Federico Ferraù intervista Alessandro Dal Lago
Per Alessandro Dal Lago siamo nel tempo dei partiti immaginari, privi di legittimazione ma concordi nel parlare d'altro. Il voto del 4 marzo? Entriamo in una crisi lunga 20-30 anni
Aveva definito il M5s come un gruppo di "puri" destinato a fallire, e Renzi la sintesi perfetta di Berlusconi e Grillo. Ad Alessandro Dal Lago, filosofo e sociologo, non interessa più di tanto prevedere cosa succederà dopo il 4 marzo. Gli preme scandagliare cosa sta cambiando sotto la pelle della politica e del paese. Per lui i partiti hanno orientamenti "immaginari", Berlusconi e Renzi sono perfettamente intercambiabili, i grillini non sono il partito della protesta ma del "distacco", del rifiuto della società presente e del ritiro nel privato, a compulsare smartphone e pc. Intellettuale di sinistra, cita il suo ultimo lavoro (Populismo digitale), mentre sui migranti ha scritto Non-persone (ma nel lontano 2004). Anche Dal Lago vede nel paese un aumento radicale della diseguaglianza: "chi resta indietro non avrà speranze".
Eppure i partiti non ne parlano. Al massimo si propongono bonus e flat tax.
In campo ci sono tre grandi soggetti, di cui due in crisi di legittimazione, Pd ed M5s, e il terzo, il centrodestra, già delegittimato 5-6 anni fa, rinato come un'araba fenice ma pronto a dividersi dopo la probabile vittoria.
In che misura questi tre soggetti rispecchiano la realtà del paese?
Ritraggono orientamenti che sono in larga parte immaginari. A destra c'è una sorta di Democrazia cristiana fuori tempo, ma senza essere un partito di massa: Forza Italia, da sempre virtuale, ha avuto in passato il 30 per cento dei voti, oggi è al 17. Si è alleata con un partito ex "catalano", oggi di destra, e con un partitino di ex fascisti.

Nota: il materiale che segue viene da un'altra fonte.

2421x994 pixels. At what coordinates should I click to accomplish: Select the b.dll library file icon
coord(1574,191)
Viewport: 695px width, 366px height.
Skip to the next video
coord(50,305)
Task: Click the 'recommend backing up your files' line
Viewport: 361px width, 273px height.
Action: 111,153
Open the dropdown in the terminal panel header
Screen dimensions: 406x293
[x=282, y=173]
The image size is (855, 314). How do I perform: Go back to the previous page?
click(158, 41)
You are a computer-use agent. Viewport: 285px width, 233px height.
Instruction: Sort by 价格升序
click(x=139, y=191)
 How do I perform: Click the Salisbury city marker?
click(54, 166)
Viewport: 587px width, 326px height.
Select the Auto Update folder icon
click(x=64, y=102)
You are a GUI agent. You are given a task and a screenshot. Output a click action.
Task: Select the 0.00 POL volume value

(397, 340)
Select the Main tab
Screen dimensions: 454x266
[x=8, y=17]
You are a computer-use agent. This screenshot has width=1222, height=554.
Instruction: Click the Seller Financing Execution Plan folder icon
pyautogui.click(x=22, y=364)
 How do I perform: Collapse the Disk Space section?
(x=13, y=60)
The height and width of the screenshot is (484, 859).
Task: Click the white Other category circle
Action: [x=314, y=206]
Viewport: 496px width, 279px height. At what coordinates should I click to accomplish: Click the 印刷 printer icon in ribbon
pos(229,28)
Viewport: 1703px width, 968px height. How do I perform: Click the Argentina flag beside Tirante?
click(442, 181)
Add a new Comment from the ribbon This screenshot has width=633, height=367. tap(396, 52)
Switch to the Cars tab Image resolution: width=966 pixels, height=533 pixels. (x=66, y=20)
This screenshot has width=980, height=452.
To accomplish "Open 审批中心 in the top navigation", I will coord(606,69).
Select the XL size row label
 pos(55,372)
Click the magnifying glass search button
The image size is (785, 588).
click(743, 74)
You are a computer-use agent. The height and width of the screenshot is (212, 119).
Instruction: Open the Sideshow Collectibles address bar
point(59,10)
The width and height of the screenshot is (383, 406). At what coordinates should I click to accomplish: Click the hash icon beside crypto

Poi viene il Partito democratico.
E' il partito di un uomo solo al comando che mira ad una formazione piccola ma di cui controlla tutte le leve.
E infine il Movimento 5 stelle.
Un ircocervo né di destra né di sinistra, che fa finta di essere democratico quando è gestito da una società di consulenza aziendale e che oltretutto si sta annacquando giorno dopo giorno.
Perché definisce questi orientamenti immaginari?
Perché il centrosinistra non ha fatto più spesa pubblica e cacciato meno immigrati di quando avrebbe potuto fare il centrodestra al governo. Sono differenze più immaginarie e simboliche che non legate a interessi o politiche materiali.
I sondaggisti dicono che l'astensione è intorno al 34 per cento. Il 40 per cento dei giovani sono totalmente disinteressati al voto. Sono cifre preoccupanti.
Eppure non sono una novità. A Ostia, che con 80mila persone è grande quanto una città della provincia italiana, è andato a votare il 33 per cento. Siamo in una fase di transizione. I modelli politici tradizionali sono morti, quelli nuovi ancora non ci sono ma si affacciano nuove dimensioni: la politica non passa più per la tv e i comizi ma per i social media.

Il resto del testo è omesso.